Sheila McNulty Transocean, Halliburton should have been able to stop Macondo if unsafe

Testimony this week in the US Coast Guard and Bureau for Ocean Energy Management investigation has often been tedious and repetitive.

Lawyers, representing more than a dozen clients, are asking the same questions, leading to those overseeing the proceedings to jump in repeatedly, trying to speed things up. But these are top lawyers, used to getting their way, and so the investigators relent, and the testimony drones on. On Tuesday it went over 10 hours.

That said, some nuggets have cropped up. So for those who can withstand the testimony, making it through the day with frequent trips to the back of the room for the hot coffee on offer, the hearing is worth attending. For those who cannot be there in person, it can be watched online.

One of the interesting issues being pounded home by various lawyers is that any of the companies involved in the drilling operation could have stopped the Macondo well operation at any time if they felt something was wrong. Indeed, BP, Transocean and Halliburton all have policies permitting any staff to stop work on projects if they feel they are unsafe.

Daun Winslow, Transocean performance manager, said had Transocean’s staff “recognized something was unsafe”, it would have stopped the operation without seeking permission from BP, the operator or its staff, known as the “company man”:

They don’t need the company man’s approval to stop the job.

Indeed, he said, the top man on the rig had given him the ‘thumb’s up’ just hours before the well blew. And he had no indication, Mr Winslow said, that anything was amiss, until the explosion that killed 11 people and injured 17.

The hearings have revealed that Halliburton cementer Nathaniel Chaisson sent an e-mail to Jesse Gagliano, Halliburton’s technical advisor, on the day of the explosion indicating that cementing of the well had been completed and “it went well”.

Mr Galiano also testified to a stop-work policy within his company:

If we deem the job unsafe, anybody can stop this job.

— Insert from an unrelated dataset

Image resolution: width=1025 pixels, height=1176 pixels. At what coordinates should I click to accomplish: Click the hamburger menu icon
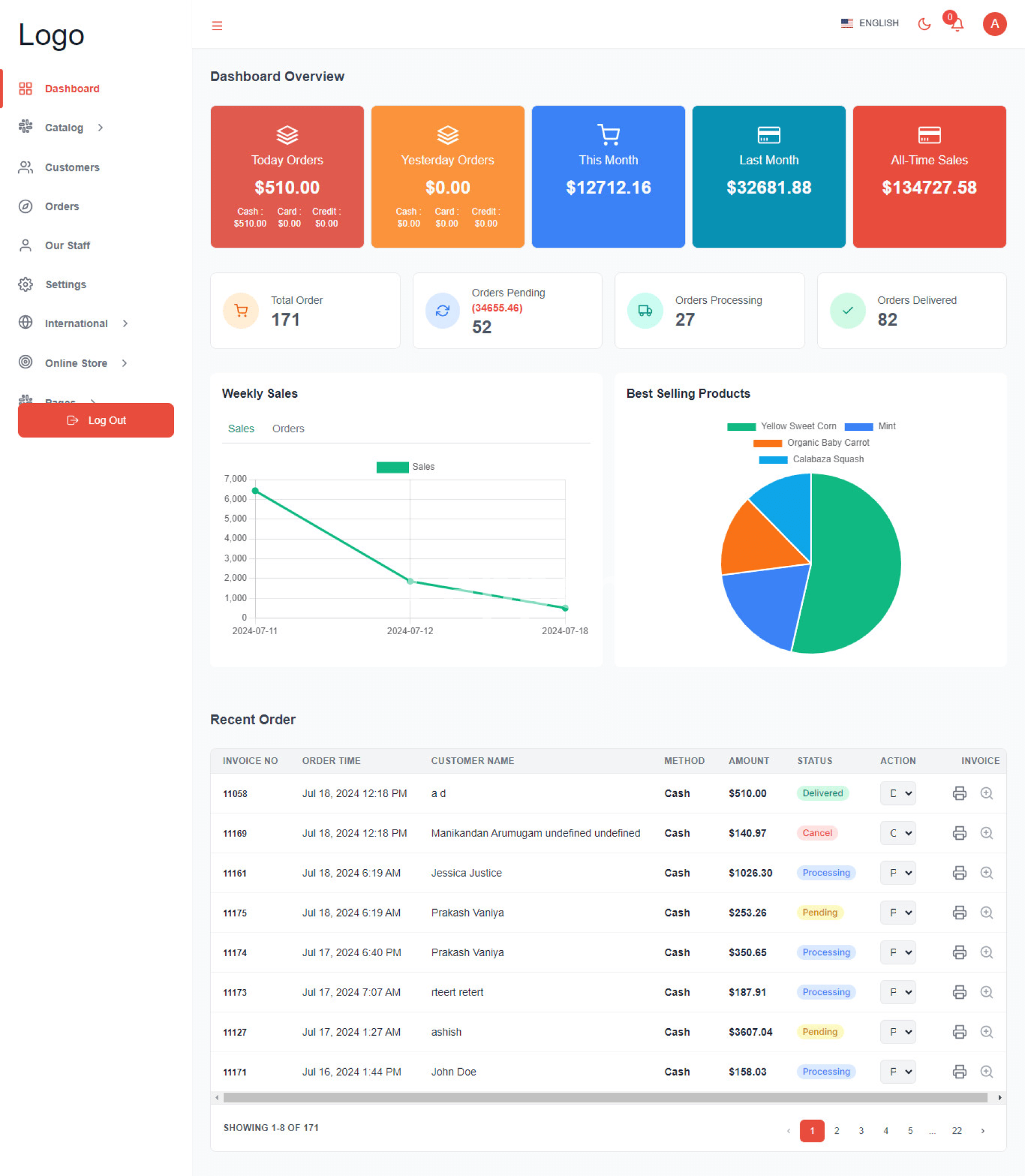[217, 25]

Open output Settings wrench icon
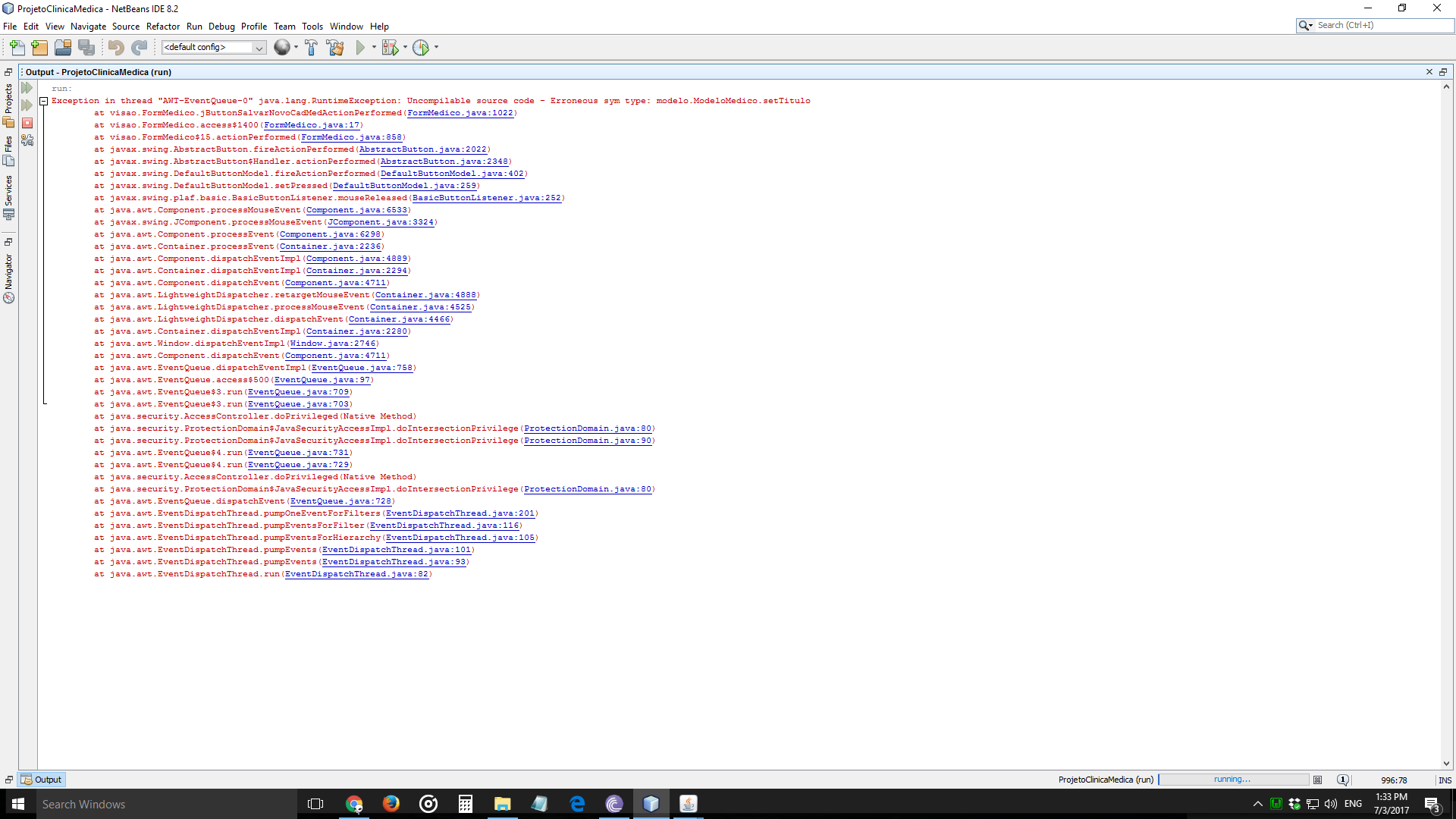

Mr Gagliano has been made famous in the review of the accident because he raised the issue of centralisers with BP on April 15. He recommended 21 and BP went with 6. This was an issue Bart Stupak, chairman of the House subcommittee on oversight and investigations, and Henry Waxman, chairman of the House committee on energy and commerce, raised in June. They singled out BP’s apparent failure to use enough centralisers, as per Mr Gagliano’s advice, to prevent channelling during the cement process in alleging BP took decisions aimed at cutting costs and speeding work at its Gulf of Mexico oil well that increased the risk of a blow-out. These are accusations BP has said will be addressed in the ongoing investigations.

Lawyers pressed Mr Gagliano why he had not stopped the operation, or even raised the centralizer issue in the morning meeting with those on the rig the day it exploded. He said, “channeling does not equal blowout”. He had been concerned the use of fewer centralizers would mean Halliburton had to do remediation work on the well. He brushed off the decision by BP to not follow his advice, noting the UK oil company had disregarded his recommendations many times in the past.

That said, both Transocean and Halliburton employees have testified that BP did not respond to requests for information at various times in the process of drilling the Macondo well. Mr Gagliano said he had asked BP to confirm talk by Halliburton representatives that the number of centralisers being used was far fewer than he recommended and never heard back. On Monday, Paul Johnson, a Transocean rig manager, said he had asked BP for some reports he never received.

This is a point BP has not yet been able to respond to in the investigation. But the company told FT Energy Source:

While a few have been critical of the speed at which the BP well team shared information, the fact remains that Halliburton and Transocean personnel received the key information they needed to perform safe and reliable operations.

That may very well have been the case. But with all the information coming to light after the accident, it is difficult to be critical of those involved for not stopping the well from being drilled the way it was, regardless of who they work for, when questions remain about who knew what when. And so the investigation must go on and on and on…

I had to leave at 7.30pm, almost 12 hours after the process began Tuesday morning, and the testimony was still in full flow.